The Maryville Saints are the athletic teams that represent Maryville University of St. Louis, located in Town and Country, Missouri, in NCAA Division II intercollegiate sports. The Saints compete as members of the West Division of the Great Lakes Valley Conference (GLVC) for 23 of their 24 varsity sports. The only current exception is men's volleyball, in which it competes as a de facto Division I independent. Maryville has been a full member of the GLVC since 2009 and became an active member of Division II in July 2011.
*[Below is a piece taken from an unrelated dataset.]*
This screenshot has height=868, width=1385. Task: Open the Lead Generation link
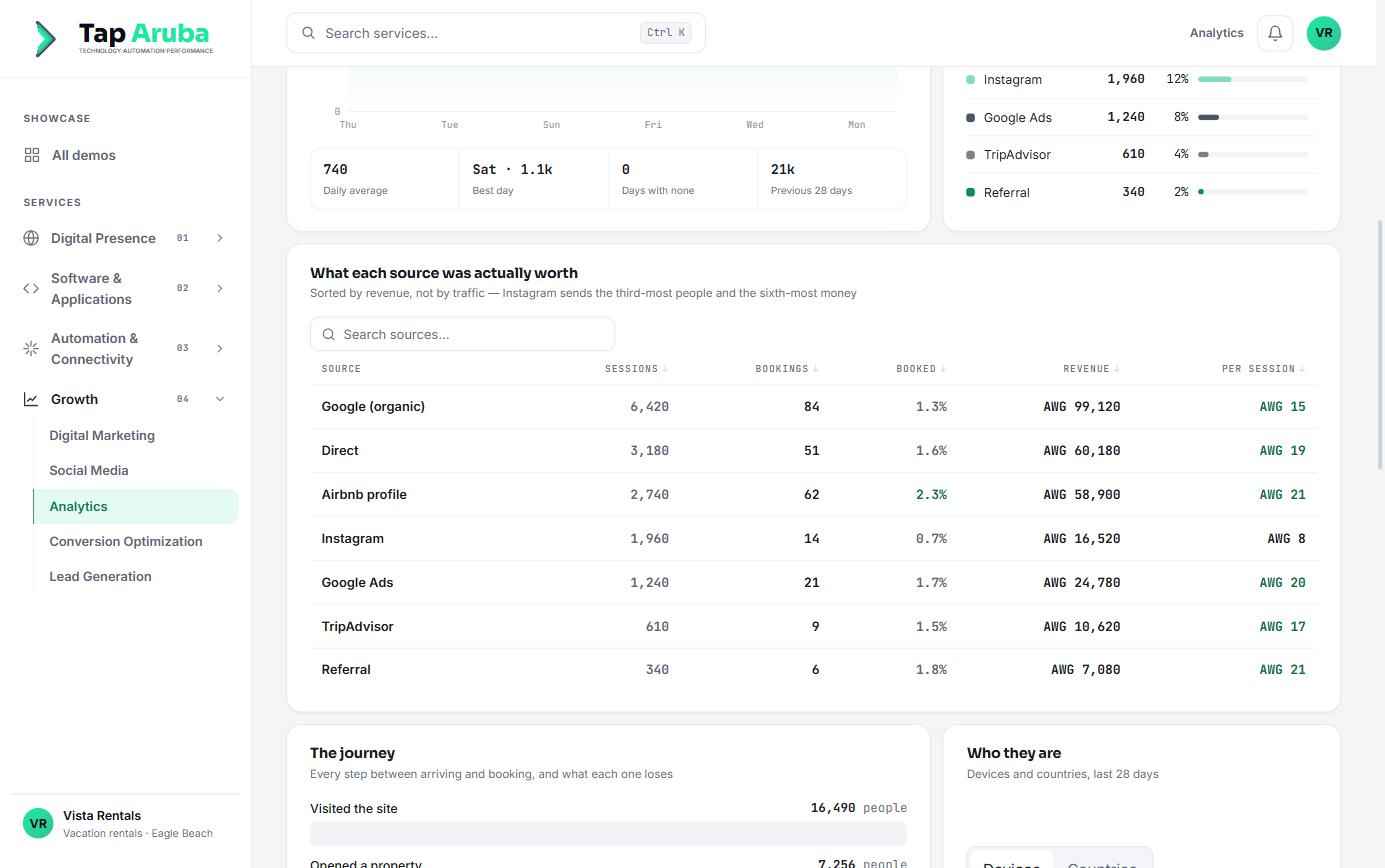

The Saints had formerly competed in the St. Louis Intercollegiate Athletic Conference, a Division III conference, since 1989 and had competed in Division III sports since 1978.

Varsity teams

List of teams
 
 
Men's sports (12) 
Baseball
Basketball
Cross country
Golf
Lacrosse
Soccer
Swimming and diving
Tennis
Track and field (indoor and outdoor)
Volleyball
Wrestling
Ice Hockey ACHA

 
Women's sports (12) 
Basketball
Bowling
Cross country
 Field hockey
Golf
Lacrosse
Soccer 
Softball
Swimming and diving
Tennis
Track and field (indoor and outdoor)
Volleyball
Ice Hockey ACHA

Individual sports

Wrestling
In 2011, Maryville added wrestling to its athletic program. Head Coach Mike Denney previously led the University of Nebraska-Omaha (UNO) to Division II dominance with seven NCAA Division II titles before the program was eliminated just before UNO's transition to Division I. With the majority of the wrestlers having transferred from the UNO program, Maryville qualified for the NCAA championship in its first season and is consistently one of the top teams in Division II, placing third at the national championships in 2014 and 2015.